Relating forest structural characteristics to bat and bird diversity in the Italian Alps


The global decline of biodiversity has affected European forests, involving many tree species and forest-dwelling threatened animals. An integrated approach linking forest structure and multi-taxon diversity is increasingly needed to maintain the multifunctionality of forest ecosystems. We investigated the relationship between forest structure, deadwood elements, canopy attributes, and tree-related microhabitats on bat and bird communities in the north-eastern Italian Alps. We collected forest attributes, bats, and bird data on 40 forest plots encompassing the diversity of forest types. To assess the different contributions of each forest attribute variables we performed a two-step statistical analysis using generalised and linear models, including bat and bird taxonomical and functional diversity indices as response variables. Our findings reveal that bats and birds respond differently to variation in forest structural characteristics. Specifically, bat species richness was higher in forests with both higher standing tree and lying deadwood volume. The Shannon diversity index for bird community was higher in forests with high volumes of coarse lying deadwood and stumps.
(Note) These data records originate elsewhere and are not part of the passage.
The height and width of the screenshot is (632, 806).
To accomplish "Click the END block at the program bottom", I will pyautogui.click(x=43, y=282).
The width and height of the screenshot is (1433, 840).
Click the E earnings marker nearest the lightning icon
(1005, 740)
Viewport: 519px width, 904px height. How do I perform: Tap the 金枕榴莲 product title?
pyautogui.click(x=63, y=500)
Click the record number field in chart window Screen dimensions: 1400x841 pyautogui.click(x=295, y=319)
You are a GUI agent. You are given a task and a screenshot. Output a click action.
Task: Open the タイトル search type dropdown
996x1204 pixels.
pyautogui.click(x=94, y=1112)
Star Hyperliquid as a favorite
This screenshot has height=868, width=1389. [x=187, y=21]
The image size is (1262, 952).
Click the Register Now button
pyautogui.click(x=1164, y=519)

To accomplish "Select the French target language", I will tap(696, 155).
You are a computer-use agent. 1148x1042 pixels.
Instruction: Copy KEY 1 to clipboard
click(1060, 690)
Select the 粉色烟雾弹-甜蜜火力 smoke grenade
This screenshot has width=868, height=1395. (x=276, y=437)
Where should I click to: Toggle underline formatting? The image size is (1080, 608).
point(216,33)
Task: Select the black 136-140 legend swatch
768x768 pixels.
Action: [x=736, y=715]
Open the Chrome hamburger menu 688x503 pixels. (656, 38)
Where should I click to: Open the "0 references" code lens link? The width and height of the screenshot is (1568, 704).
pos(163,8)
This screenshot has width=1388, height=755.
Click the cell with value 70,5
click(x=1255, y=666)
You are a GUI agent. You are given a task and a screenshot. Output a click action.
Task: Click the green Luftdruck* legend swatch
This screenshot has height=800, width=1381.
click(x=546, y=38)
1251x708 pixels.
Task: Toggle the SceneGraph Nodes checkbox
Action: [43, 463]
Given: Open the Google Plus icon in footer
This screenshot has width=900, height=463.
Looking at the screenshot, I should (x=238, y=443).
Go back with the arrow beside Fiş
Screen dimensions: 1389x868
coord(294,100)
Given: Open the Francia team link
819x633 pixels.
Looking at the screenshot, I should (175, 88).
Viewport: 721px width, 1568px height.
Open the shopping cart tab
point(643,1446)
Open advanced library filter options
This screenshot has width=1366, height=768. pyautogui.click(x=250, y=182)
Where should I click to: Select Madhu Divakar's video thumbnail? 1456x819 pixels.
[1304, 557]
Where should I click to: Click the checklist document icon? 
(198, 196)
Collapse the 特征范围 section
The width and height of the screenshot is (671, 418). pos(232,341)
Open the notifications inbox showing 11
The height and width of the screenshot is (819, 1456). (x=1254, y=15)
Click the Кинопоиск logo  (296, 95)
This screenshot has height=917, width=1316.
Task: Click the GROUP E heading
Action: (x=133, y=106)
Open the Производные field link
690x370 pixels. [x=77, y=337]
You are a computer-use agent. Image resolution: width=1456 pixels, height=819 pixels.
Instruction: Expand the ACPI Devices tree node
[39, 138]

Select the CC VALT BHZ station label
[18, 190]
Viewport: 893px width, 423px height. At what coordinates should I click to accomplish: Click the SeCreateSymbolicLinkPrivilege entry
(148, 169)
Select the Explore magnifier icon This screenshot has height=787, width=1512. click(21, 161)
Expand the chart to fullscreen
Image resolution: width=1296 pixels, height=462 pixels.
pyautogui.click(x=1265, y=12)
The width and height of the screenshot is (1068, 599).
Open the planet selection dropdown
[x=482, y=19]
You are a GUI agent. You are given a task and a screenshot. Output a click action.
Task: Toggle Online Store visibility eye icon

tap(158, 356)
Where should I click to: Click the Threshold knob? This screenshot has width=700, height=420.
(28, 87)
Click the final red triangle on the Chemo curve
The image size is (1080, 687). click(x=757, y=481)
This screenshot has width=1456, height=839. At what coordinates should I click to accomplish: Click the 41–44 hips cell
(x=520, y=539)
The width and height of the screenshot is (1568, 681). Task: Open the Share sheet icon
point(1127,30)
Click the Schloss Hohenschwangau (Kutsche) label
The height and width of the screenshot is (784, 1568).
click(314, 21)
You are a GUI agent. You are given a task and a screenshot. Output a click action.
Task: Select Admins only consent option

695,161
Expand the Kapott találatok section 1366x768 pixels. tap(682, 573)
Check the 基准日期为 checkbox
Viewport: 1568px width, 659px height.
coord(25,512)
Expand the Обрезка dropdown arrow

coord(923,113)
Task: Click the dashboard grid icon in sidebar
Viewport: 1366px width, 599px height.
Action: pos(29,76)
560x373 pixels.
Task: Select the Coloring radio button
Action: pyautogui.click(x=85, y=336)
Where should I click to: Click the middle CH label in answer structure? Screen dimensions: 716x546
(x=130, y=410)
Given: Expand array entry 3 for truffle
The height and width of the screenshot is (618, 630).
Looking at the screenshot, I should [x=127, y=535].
Moreover, plots with mature trees, gaps, and heterogeneous diameter distribution fostered the presence of generalist species of bats and birds, while the abundance of tree-related microhabitats was not significant for these two taxa. This study demonstrates that the optimal habitat conditions for bats and birds in Alpine forests are multifaceted. Promoting distinctive elements within forest stands and a complex forest structure through adaptations in forest management interventions would enhance the conservation of multi-taxon forest biodiversity.